“来来来——!”
“都来看一看呐!画中之人乃是朝廷通缉要犯!”
“提供线索有价值者,奖黄金五十两,绸缎二十匹!抵徭役三年!”
“找到尸体者,奖黄金一百两,绸缎五十匹,授民官!”
“活捉,奖黄金三百两,绸缎二百匹,授品官,赏田百亩!”
捕头的几声吆喝,将热闹的早集再次推向高潮,周围路过的人皆驻足停步,向着那些画像投去目光。
“哎呦,这些都是什么高人啊?!得犯下多大罪过儿才能赏格这么高?!”
“不知道啊!你看这几人,都是眉清目秀的小娘子,看着也不像坏人呐。”
“唉…眼瞅着就要打仗了,看来世道都乱了…”
“刘头儿,这怎么还有两个没头发的,难不成是出家师傅?”
刘捕头左手拿着一串佛珠不停攒念着,右手里拿着个刚买的热乎焙子,狠狠扯下大一口,看着身前七嘴八舌的人群,环视一圈儿,最终落在那个叫他刘头儿的老翁身上。
“不错,这两个人以前都是,不过现在已经成了叛僧了。”
说着,他嗦了嗦沾满油脂的手指,用裹着口水的指头轻轻点在了其中一幅画像的脸上:“这个,叫庆安,这个,叫江真,这二人都是齐云国派来的奸细,帮助南域邪道袭击浮屠庆典,造成百姓死伤无数,罪大恶极!”
“奸细!?”老翁的表情微微一愕,摇头苦叹道:“唉,这世道,老百姓的日子越来越难过了…”
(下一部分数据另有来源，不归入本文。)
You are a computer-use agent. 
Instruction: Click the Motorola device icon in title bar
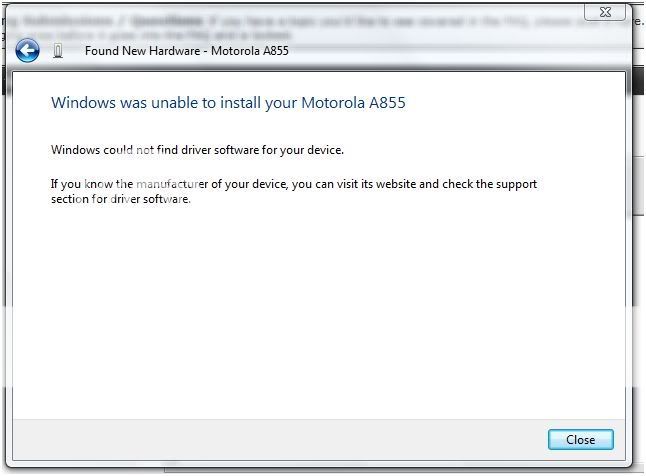click(58, 51)
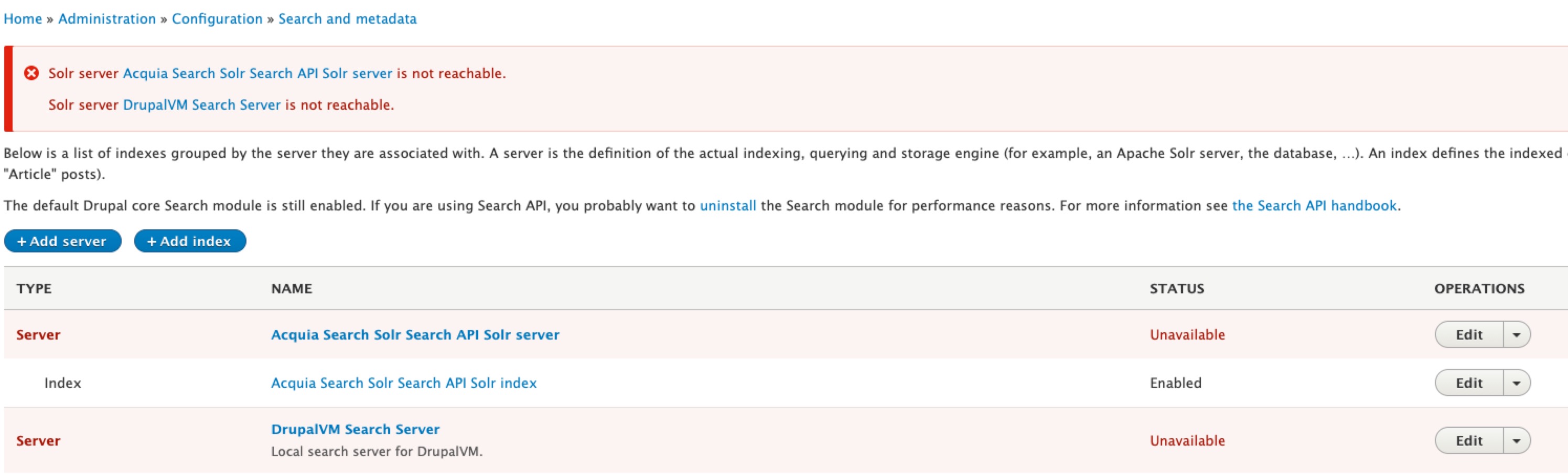1568x476 pixels.
Task: Edit the DrupalVM Search Server
Action: point(1468,440)
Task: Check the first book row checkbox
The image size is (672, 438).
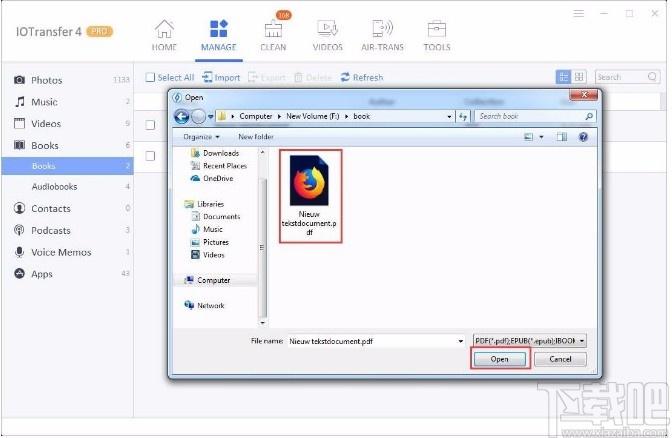Action: coord(150,125)
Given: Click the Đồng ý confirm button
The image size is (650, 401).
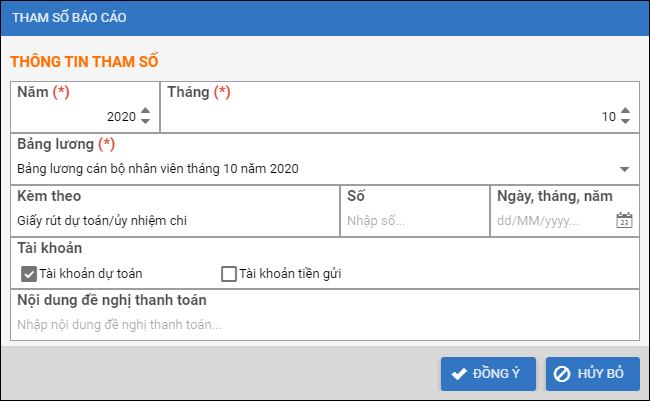Looking at the screenshot, I should click(488, 374).
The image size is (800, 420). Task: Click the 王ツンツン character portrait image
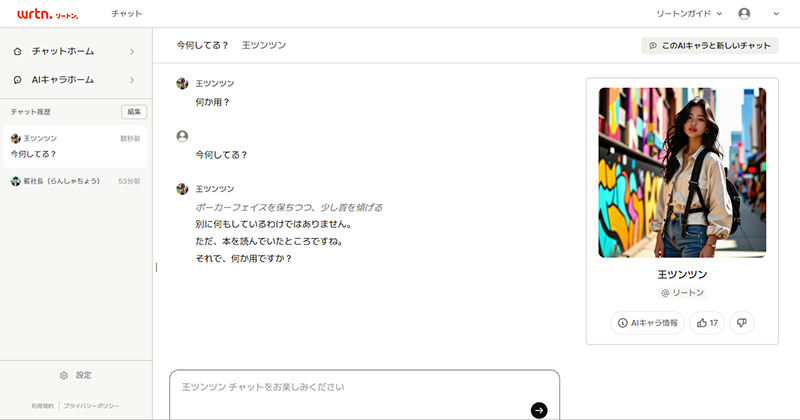coord(682,172)
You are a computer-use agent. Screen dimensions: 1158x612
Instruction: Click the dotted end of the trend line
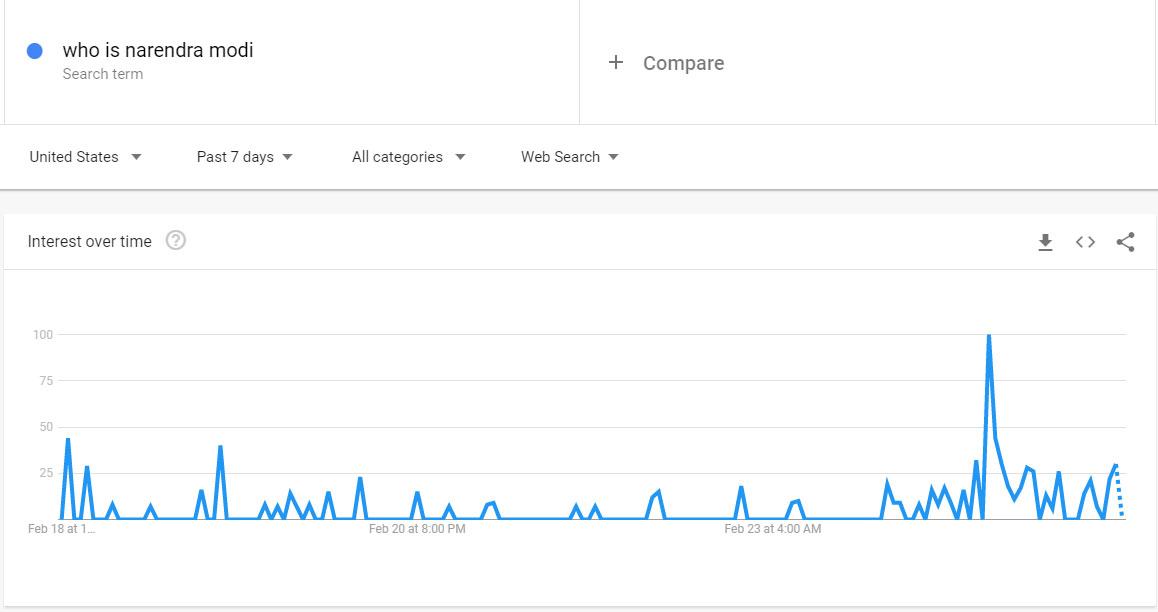1119,490
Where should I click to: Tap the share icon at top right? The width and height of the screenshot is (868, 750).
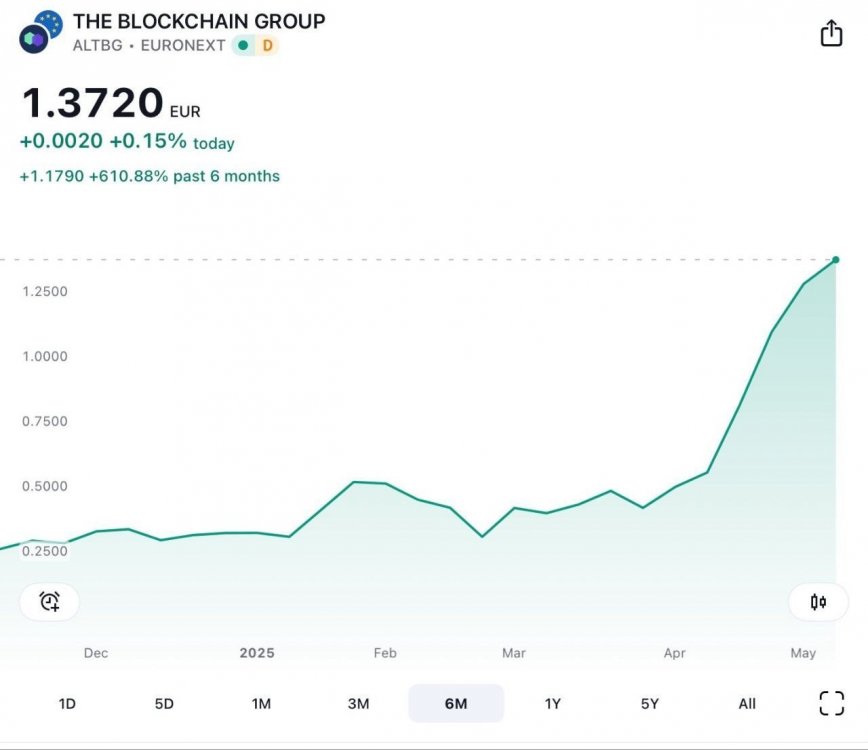(x=831, y=33)
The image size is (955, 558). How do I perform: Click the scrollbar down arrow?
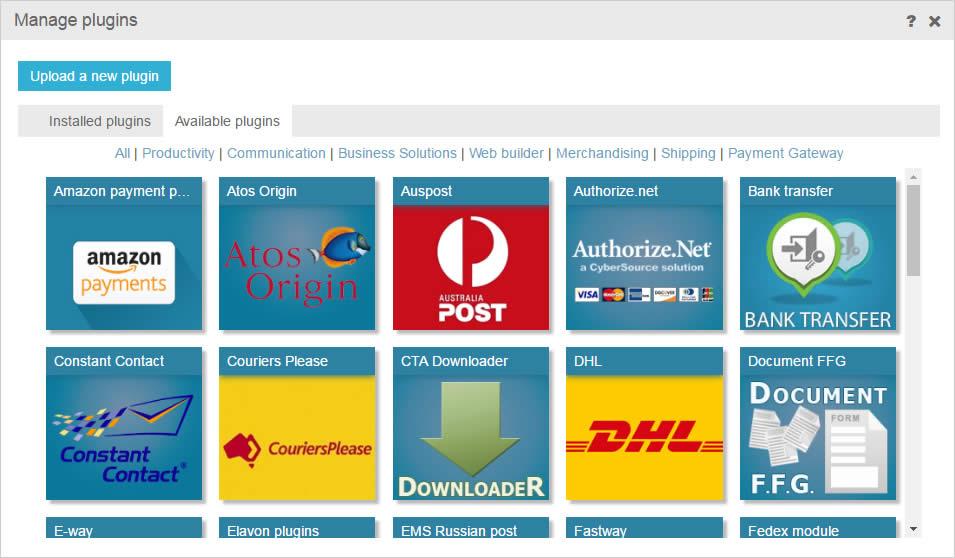[x=913, y=528]
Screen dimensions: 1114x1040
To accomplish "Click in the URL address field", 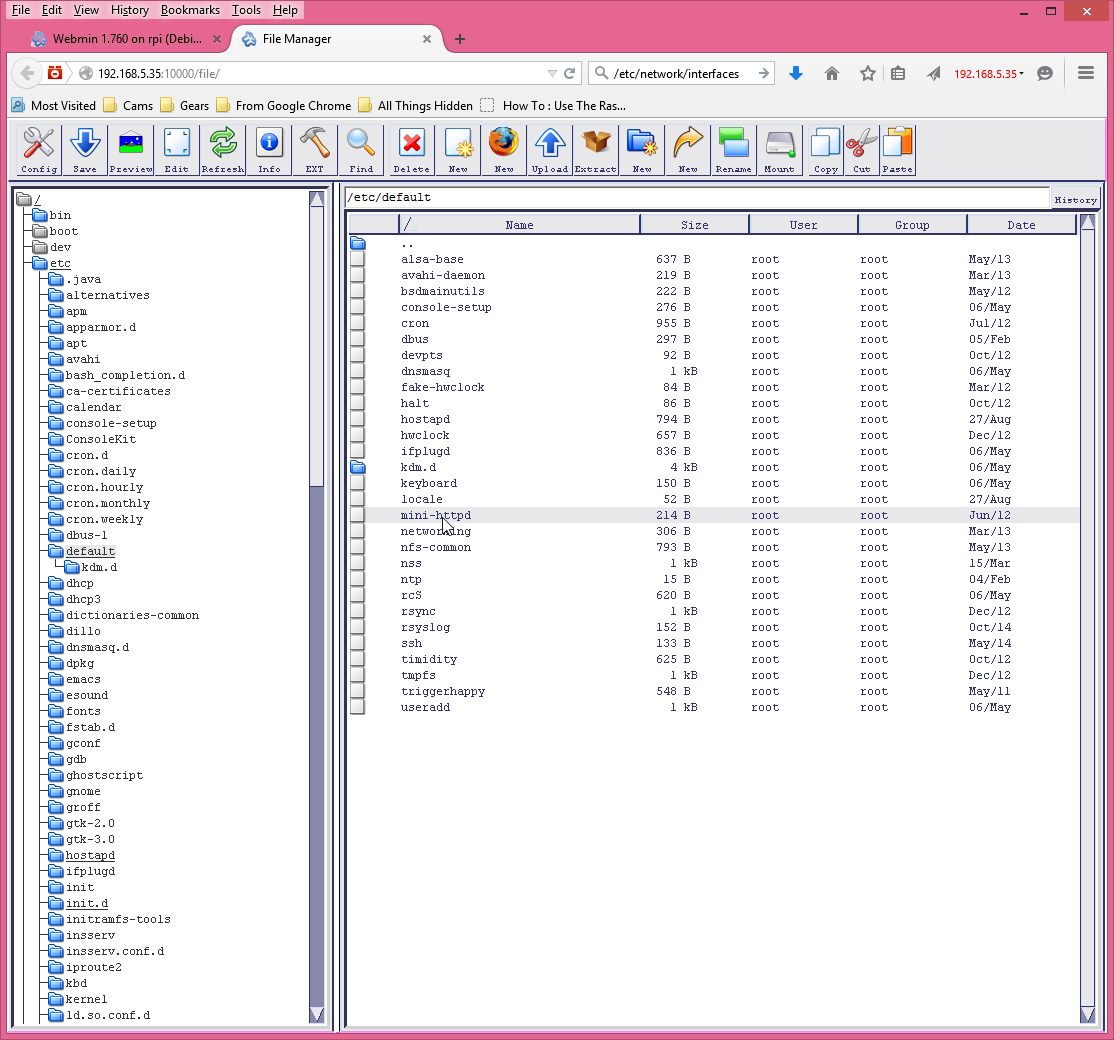I will tap(300, 73).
感叹一番,老翁转身欲走,却陡然发现自己身后站着一位身材高大的独臂壮汉,这人头上带着一个纸条编织而成的宽大斗笠,背上背着一个采药篓,身上那件粗布麻衣散发着浓郁的药腥,由于贴的太近,老眼昏花之下,惹的他差点一头撞上。
“哎,劳烦让一让…”
江真闻言错身让开了老翁,又对着告示上的画像看了两眼,随后微微压下帽檐,转头挤开人群,顺着街上走去。
穿过大街小巷,不多时,他的步伐停在了一间小院门前。
院子不大,两间偏房一间正屋,墙皮剥落得露出里面暗红的土坯,竹篱笆东倒西歪,几株野蒿从缝隙里钻出来,在风里晃荡。